> _Text extract_:
----
Javier Muñoz is an American actor and singer. He is best known for his performances on Broadway as Usnavi de la Vega in the 2008 musical In the Heights and as Alexander Hamilton in the 2015 musical Hamilton, in which he played the title role from July 11, 2016, until January 14, 2018.

Early life and education
Muñoz, the son of a Puerto Rican family, grew up in the Linden Projects in the Brooklyn neighborhood of East New York. He was the youngest of four boys, all of whom shared their father's artistic inclinations, although he was the only one to go on to pursue a professional career in the arts.

He attended Brooklyn's Edward R. Murrow High School where he participated in the drama club known as the Players' Circle, then earned his Bachelor of Fine Arts degree at New York University, where he was part of the CAP 21 acting program.
----
> _Dataset entries_:
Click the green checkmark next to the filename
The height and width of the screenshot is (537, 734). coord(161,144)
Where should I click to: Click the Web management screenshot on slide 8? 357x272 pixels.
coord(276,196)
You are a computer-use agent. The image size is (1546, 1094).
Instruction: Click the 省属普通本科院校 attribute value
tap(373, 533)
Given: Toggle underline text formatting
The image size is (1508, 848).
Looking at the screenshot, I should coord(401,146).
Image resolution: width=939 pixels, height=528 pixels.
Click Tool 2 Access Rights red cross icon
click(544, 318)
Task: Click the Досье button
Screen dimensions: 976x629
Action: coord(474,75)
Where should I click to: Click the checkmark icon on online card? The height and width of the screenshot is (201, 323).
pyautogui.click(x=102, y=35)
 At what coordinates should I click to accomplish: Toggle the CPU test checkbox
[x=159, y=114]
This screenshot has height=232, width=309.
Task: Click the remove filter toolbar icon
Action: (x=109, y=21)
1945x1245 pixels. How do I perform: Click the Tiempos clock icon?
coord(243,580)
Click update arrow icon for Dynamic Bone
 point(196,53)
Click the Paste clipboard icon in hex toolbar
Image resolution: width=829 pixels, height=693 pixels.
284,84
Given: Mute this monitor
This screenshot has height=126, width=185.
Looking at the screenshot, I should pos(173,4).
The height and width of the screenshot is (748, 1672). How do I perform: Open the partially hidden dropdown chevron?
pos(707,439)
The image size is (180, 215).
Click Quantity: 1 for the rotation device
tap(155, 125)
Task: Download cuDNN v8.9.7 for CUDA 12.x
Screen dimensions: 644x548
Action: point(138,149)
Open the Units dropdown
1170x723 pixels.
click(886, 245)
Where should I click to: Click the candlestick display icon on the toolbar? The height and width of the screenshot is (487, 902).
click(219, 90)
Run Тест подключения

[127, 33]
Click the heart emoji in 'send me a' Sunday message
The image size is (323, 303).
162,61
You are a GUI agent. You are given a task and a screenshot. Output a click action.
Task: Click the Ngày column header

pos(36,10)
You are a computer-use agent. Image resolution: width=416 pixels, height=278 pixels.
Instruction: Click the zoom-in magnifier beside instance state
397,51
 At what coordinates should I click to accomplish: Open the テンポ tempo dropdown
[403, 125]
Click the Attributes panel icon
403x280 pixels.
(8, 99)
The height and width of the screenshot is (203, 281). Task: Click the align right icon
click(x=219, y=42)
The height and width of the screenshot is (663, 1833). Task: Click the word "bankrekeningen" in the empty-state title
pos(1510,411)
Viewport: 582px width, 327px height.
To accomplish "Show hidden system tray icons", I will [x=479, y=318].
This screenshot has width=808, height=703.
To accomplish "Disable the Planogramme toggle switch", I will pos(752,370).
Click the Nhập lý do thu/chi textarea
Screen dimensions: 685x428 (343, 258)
----
> _Task prompt_:
In the Javier Muñoz text, which high school did Muñoz attend? The data is separate material with no connection to the text.

> _Exercise output_:
Edward R. Murrow High School in Brooklyn.